Het bestuursprocesrecht met zijn focus op voor beroep vatbare besluiten en vernietigingsberoep heeft tal van voordelen, maar ook enkele belangrijke nadelen. Het is soms onmogelijk om zaken die bij elkaar horen in één procedure in samenhang beoordeeld te krijgen. Dat komt onder meer omdat de relatie bestuur – burger wordt opgedeeld over verschillende besluiten, met hun eigen procedures, soms één instantie soms twee, soms wel een bestuurlijke voorprocedure soms niet, soms verschillende hogerberoepsrechters. Het is voor de bestuursrechter van dienst vaak niet mogelijk de kwestie die partijen verdeeld houdt integraal te beoordelen, ook niet als partijen daar om vragen. Integrale geschilbeslechting door de rechter is evenmin mogelijk als naast de bestuursrechter ook de burgerlijke rechter bevoegd is een deel van het probleem te beoordelen. Dat is bijvoorbeeld het geval bij geschillen in het sociale domein, zoals over de WMO. Omdat gemeenten voor de uitvoering van de maatschappelijke ondersteuning gebruik maken van private uitvoerders is de rechtsbescherming voor de rechtzoekende zeer complex geworden. Tegen besluiten van B&W over het recht op een WMO-voorziening staat bezwaar en (hoger) beroep open, tegen bejegening van medewerkers kan worden geklaagd bij de (Nationale) Ombudsman, terwijl bij een geschil over de feitelijke uitvoering van de voorziening, zoals hulp in de huishouding, moet worden geprocedeerd bij de burgerlijke rechter. Dit is voor juristen al complex, voor de doelgroep is de drempel om recht te halen nagenoeg onneembaar.
Om dit te verbeteren wordt nagedacht over een vorm van integrale geschilbeslechting, waarbij de met besluit of uitvoering van dat besluit ontevreden burger zijn zaak kan voorleggen aan één rechter, in dit geval de bestuursrechter, die het geschil in zijn geheel beoordeelt.

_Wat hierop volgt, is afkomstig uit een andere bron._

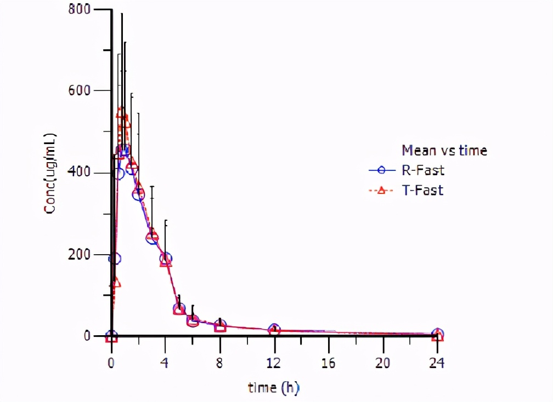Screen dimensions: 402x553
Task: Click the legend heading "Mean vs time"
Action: [444, 150]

In zijn advies van 30 mei 2017 bepleit regeringscommissaris Scheltema (www.internetconsultatie.nl) om in het sociale domein procedures voortaan anders aan te pakken. Daarvoor is nodig dat bezwaar- en klachtprocedures samen oplopen om zoveel mogelijk het probleem laagdrempelig op te kunnen lossen. Lukt dat onverhoopt niet en wordt de zaak voorgelegd aan de bestuursrechter dan moet hij kunnen doorpakken en zowel het besluit van B&W als het handelen of nalaten van de uitvoerder kunnen beoordelen. Dat kan hij alleen als de gereedschapskist van de bestuursrechter wordt uitgebreid met nieuwe uitspraakmodaliteiten, zoals gebod, verbod en de verklaring voor recht.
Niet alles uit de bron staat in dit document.